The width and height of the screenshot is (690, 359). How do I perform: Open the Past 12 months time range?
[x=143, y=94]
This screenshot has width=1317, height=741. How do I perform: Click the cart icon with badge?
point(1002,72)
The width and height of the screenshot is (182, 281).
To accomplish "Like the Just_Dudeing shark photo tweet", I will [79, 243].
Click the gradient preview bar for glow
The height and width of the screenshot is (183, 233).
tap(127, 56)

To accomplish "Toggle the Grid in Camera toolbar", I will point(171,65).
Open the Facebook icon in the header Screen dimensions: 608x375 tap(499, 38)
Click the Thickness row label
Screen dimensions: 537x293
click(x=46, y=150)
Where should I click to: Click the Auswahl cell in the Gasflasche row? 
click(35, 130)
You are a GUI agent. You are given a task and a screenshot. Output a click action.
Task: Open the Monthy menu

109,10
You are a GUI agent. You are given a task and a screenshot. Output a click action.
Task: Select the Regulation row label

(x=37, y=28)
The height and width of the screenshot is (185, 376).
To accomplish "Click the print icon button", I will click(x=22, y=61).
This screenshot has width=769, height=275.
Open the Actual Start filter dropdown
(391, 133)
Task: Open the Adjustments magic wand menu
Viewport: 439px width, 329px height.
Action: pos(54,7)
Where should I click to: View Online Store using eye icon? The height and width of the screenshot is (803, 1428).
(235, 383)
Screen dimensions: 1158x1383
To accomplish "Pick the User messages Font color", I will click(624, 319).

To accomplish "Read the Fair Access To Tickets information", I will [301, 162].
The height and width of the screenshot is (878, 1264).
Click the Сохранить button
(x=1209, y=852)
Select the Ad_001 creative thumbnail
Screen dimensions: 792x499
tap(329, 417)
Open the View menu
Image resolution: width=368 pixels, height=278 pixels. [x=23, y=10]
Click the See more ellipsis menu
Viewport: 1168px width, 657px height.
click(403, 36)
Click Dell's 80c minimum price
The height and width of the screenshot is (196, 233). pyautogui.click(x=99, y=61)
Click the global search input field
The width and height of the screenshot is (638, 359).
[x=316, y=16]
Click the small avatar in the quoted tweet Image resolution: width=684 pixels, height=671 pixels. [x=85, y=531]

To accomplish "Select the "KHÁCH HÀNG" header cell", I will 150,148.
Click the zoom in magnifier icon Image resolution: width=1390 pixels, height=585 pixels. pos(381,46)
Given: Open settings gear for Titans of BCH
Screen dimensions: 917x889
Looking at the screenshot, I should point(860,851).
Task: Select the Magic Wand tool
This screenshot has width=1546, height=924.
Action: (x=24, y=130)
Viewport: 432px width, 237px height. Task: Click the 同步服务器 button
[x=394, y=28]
━━━━━━
EXERCISE PROMPT.
Please turn the records, starting at the line that contains "Click the zoom" and ending at the last line of the records, into a numbered list with blank lines left out.

RESPONSE.
1. Click the zoom in magnifier icon Image resolution: width=1390 pixels, height=585 pixels. pos(381,46)
2. Given: Open settings gear for Titans of BCH
3. Screen dimensions: 917x889
4. Looking at the screenshot, I should point(860,851).
5. Task: Select the Magic Wand tool
6. This screenshot has width=1546, height=924.
7. Action: (x=24, y=130)
8. Viewport: 432px width, 237px height. Task: Click the 同步服务器 button
9. [x=394, y=28]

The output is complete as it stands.